1. 用直通线连接 PC1、PC2 与交换机（或用交叉线直连两台 PC），检查网线连接牢固性，观察 PC 网卡指示灯是否正常（绿灯常亮表示连接正常）；
2. 配置 PC1 与 PC2 的静态 IP：
   1. 右键 "网络"→"属性"→"更改适配器设置"，右键 "本地连接"→"属性"；
   2. 选择 "Internet 协议版本 4（TCP/IPv4）"→"属性"，勾选 "使用下面的 IP 地址"，按拓扑配置 IP、子网掩码和网关；
   3. 验证 IP 配置：打开 CMD 命令行（Win+R 输入cmd回车），执行ipconfig初步确认 IP 是否配置成功。

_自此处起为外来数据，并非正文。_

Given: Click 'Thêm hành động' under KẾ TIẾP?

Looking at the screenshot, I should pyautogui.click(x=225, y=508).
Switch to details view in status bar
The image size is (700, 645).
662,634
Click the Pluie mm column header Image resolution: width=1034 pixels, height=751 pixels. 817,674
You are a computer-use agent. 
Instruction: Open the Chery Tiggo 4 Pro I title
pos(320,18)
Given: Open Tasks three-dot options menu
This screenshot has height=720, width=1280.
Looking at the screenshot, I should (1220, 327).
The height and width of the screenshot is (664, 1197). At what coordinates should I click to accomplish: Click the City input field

步骤 2：ping 命令的使用（连通性测试与故障排查）

ping 命令用于测试两台主机间的网络连通性，核心参数包括-t（持续 ping）、-n 次数（指定 ping 次数）、-l 字节数（指定数据包大小）。

|------------------|--------------------------|---------------------------------------------|
| 操作目的 | 命令示例 | 说明 |
| 测试本机回环地址（自检） | ping 127.0.0.1 -n 4 | 回环地址连通表示本机 TCP/IP 协议栈正常，-n 4指定发送 4 个数据包 |
| 测试 PC1 与 PC2 连通性 | ping 192.168.8.11 -t | 持续 ping PC2，观察是否丢包（按 Ctrl+C 停止），丢包可能表示网络不稳定 |
| 测试网关连通性 | ping 192.168.8.1 -l 1024 | 发送 1024 字节的数据包测试网关（路由器）连通性，大数据包可检测 MTU 是否正常 |

操作步骤：

1. 在 PC1 的 CMD 中依次执行上述 3 条命令；
2. 记录每条命令的输出结果（如 "来自 192.168.8.11 的回复" 表示连通，"请求超时" 表示不通）。

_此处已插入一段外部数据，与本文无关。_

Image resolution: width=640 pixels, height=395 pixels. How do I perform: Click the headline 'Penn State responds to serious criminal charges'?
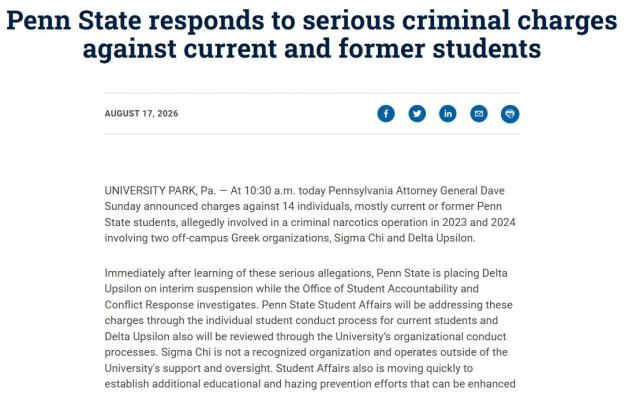coord(311,20)
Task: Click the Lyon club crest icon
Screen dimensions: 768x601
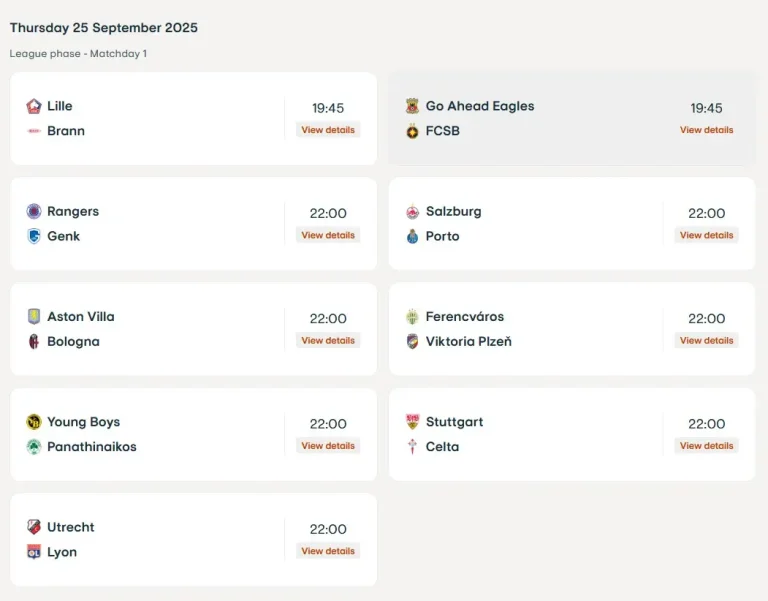Action: 34,552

步骤 3：ipconfig 命令的使用（IP 配置查看与管理）

ipconfig 命令用于查看、释放、续订 IP 地址，核心参数包括/all（显示详细配置）、/release（释放 DHCP 分配的 IP）、/renew（重新获取 IP）。

|---------------|-----------------------------------|-------------------------------------------------------------------|
| 操作目的 | 命令示例 | 说明 |
| 查看基础 IP 配置 | ipconfig | 显示本机所有网卡的 IP、子网掩码、网关 |
| 查看详细配置（含 MAC） | ipconfig /all | 显示网卡物理地址（MAC）、DNS 服务器、DHCP 服务器地址等，可用于排查 IP 冲突（相同 MAC 对应不同 IP 为异常） |
| 释放与续订 DHCP IP | ipconfig /release ipconfig /renew | 先释放当前 IP，再重新从 DHCP 服务器获取 IP（需将 PC1/2 改为 "自动获取 IP" 模式测试） |

操作步骤：

1. 在 PC1 的 CMD 中执行ipconfig /all，记录本机 MAC 地址；
2. 将 PC1 的 IP 改为 "自动获取"，执行ipconfig /release（IP 变为 0.0.0.0），再执行ipconfig /renew（重新获取 IP）；
3. 对比自动获取与静态配置的 IP 差异，记录结果。

步骤 4：netstat 命令的使用（网络状态监控）

netstat 命令用于查看本机网络连接、端口监听状态，核心参数包括-a（显示所有连接 / 监听端口）、-n（数字形式显示 IP / 端口，不解析域名）、-o（显示连接对应的进程 PID）。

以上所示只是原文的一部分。